Voorwoord
Et hoc ipsum, ut ingenuo fatear, saepius mihi taedium et nauseam movit, saepius chartam et calamum excussit perpendenti, omnem denique in hoc opere operam et oleum transiturum, nec ab ullo forsan legendum, quidquid hic molestissime collegi.
(Annales Gangeltenses 118)
‘En juist dit heeft, om eerlijk te bekennen, mij vaker afkeer en walging bezorgd, mij vaker papier en pen uit handen gestoten, overwegende, dat uiteindelijk alle moeite en olie bij dit werk verloren zou gaan, en dat al wat ik hier met veel moeite verzameld heb, wellicht door niemand gelezen zou kunnen worden.’

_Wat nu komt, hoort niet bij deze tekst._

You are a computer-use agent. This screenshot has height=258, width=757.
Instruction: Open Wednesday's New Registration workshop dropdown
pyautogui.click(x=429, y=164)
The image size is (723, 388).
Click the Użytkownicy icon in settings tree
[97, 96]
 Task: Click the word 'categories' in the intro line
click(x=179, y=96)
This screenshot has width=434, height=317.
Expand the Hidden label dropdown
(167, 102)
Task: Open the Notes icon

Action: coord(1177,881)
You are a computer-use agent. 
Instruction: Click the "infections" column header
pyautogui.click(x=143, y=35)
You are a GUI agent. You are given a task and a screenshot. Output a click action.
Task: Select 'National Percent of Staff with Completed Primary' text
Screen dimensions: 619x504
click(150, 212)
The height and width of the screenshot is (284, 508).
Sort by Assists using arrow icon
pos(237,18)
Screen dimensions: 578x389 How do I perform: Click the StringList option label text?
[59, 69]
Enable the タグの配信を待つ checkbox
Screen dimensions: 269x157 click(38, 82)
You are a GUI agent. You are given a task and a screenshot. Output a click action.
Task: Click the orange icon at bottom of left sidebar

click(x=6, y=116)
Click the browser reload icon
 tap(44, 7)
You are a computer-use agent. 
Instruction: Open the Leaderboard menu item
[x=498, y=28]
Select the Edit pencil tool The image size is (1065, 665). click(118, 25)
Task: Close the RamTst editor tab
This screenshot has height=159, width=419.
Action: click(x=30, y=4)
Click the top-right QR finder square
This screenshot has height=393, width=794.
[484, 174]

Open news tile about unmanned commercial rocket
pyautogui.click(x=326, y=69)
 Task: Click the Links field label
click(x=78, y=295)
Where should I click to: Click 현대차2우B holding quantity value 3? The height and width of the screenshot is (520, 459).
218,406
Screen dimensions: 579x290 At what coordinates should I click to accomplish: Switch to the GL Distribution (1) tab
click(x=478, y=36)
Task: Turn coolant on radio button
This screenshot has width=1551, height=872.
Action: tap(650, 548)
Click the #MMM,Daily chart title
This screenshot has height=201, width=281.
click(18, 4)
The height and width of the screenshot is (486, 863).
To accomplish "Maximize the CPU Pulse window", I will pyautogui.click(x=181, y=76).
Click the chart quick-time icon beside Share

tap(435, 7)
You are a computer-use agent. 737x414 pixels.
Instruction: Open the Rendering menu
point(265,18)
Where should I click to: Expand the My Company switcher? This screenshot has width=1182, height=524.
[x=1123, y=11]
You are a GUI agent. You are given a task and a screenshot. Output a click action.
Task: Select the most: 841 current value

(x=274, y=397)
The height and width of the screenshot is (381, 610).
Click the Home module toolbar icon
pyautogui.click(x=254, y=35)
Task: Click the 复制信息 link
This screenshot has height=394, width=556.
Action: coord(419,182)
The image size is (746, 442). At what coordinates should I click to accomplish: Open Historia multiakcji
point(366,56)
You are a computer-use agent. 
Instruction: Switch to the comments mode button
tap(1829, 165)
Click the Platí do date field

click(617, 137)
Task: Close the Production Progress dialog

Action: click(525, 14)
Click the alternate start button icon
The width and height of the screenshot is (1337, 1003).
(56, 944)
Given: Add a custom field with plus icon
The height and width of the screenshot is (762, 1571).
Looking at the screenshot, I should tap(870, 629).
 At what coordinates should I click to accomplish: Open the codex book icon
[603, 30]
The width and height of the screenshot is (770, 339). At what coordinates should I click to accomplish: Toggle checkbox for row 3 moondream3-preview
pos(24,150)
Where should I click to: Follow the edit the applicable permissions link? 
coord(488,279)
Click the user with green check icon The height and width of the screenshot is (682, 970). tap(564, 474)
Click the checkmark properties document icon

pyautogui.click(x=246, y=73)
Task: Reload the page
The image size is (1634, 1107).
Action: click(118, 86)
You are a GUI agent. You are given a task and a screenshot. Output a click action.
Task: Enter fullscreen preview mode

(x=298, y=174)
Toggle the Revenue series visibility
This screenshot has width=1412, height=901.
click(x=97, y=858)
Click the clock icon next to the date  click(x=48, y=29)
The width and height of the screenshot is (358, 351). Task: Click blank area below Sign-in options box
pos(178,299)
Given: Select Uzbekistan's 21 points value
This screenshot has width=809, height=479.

Zo mijmert Kritzraedt aan het einde van zijn Annales Gangeltenses en zijn vrees was bijna bewaarheid, ware het niet, dat in het kader van de herdenking van zijn 400ste geboortedag (1 mei 2002) het initiatief genomen is de Annales eindelijk te publiceren en voor een breder publiek te ontsluiten. De opzet was de tekst, voorzien van een vertaling van de Latijnse passages in druk uit te geven. Binnen het voor ogen staande tijdsbestek was het echter onmogelijk de inhoud van de Annales met de overige manuscripten van Kritzraedt en de door hem gebruikte bronnen en publicaties uitvoerig te vergelijken. Dit zou object van toekomstig onderzoek kunnen zijn. In deze publicatie is volstaan met een summier commentaar, waarin - voor zover mogelijk - citaten of door Kritzraedt gebruikte literatuur zijn getraceerd. Om deze bron voor lezers en onderzoekers beter toegankelijk te maken is besloten een naamindex toe te voegen. Hierbij deed zich helaas het probleem voor, dat bij onduidelijke lezingen of identificatiemoeilijkheden de auteur zelf niet meer te raadplegen was.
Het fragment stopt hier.